§ ASSIGNMENT
Reproduce the records below verbatim, from the line that contains "coordinates (23, 330)." through the end of the records.

§ SOURCE INFORMATION
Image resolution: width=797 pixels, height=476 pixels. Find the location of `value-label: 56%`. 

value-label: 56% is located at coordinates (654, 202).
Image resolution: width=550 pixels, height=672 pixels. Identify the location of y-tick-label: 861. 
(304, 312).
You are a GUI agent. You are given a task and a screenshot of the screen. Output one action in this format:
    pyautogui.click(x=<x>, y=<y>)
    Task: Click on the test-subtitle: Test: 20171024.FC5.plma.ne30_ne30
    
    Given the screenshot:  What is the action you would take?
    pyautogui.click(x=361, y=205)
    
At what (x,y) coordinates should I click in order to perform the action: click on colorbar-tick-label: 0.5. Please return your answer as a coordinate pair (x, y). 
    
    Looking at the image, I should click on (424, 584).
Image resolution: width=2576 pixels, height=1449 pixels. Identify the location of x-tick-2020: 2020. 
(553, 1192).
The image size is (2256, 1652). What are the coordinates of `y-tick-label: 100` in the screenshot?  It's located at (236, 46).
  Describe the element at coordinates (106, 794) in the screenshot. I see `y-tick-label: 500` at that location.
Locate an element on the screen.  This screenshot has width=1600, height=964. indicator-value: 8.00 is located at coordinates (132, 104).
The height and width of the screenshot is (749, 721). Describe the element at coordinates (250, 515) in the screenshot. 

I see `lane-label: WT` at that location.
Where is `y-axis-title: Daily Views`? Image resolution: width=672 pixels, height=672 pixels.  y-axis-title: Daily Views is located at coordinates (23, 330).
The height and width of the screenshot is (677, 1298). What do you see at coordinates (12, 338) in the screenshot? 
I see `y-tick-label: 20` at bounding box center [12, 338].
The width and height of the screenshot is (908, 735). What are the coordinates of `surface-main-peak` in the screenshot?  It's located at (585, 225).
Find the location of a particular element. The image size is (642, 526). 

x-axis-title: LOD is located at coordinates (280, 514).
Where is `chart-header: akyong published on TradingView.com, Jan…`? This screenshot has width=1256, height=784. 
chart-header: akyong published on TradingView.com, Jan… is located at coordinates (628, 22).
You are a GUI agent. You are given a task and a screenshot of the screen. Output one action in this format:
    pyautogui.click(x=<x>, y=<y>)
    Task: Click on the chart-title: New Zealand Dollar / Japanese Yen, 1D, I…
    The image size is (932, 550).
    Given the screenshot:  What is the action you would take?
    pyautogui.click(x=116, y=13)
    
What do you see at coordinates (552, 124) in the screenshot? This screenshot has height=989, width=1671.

§ COMPLETED EXERCISE
Where is `y-axis-title: Daily Views`? Image resolution: width=672 pixels, height=672 pixels.  y-axis-title: Daily Views is located at coordinates (23, 330).
The height and width of the screenshot is (677, 1298). What do you see at coordinates (12, 338) in the screenshot? 
I see `y-tick-label: 20` at bounding box center [12, 338].
The width and height of the screenshot is (908, 735). What are the coordinates of `surface-main-peak` in the screenshot?  It's located at (585, 225).
Find the location of a particular element. The image size is (642, 526). 

x-axis-title: LOD is located at coordinates (280, 514).
Where is `chart-header: akyong published on TradingView.com, Jan…`? This screenshot has width=1256, height=784. 
chart-header: akyong published on TradingView.com, Jan… is located at coordinates (628, 22).
You are a GUI agent. You are given a task and a screenshot of the screen. Output one action in this format:
    pyautogui.click(x=<x>, y=<y>)
    Task: Click on the chart-title: New Zealand Dollar / Japanese Yen, 1D, I…
    The image size is (932, 550).
    Given the screenshot:  What is the action you would take?
    pyautogui.click(x=116, y=13)
    
What do you see at coordinates (552, 124) in the screenshot? This screenshot has height=989, width=1671.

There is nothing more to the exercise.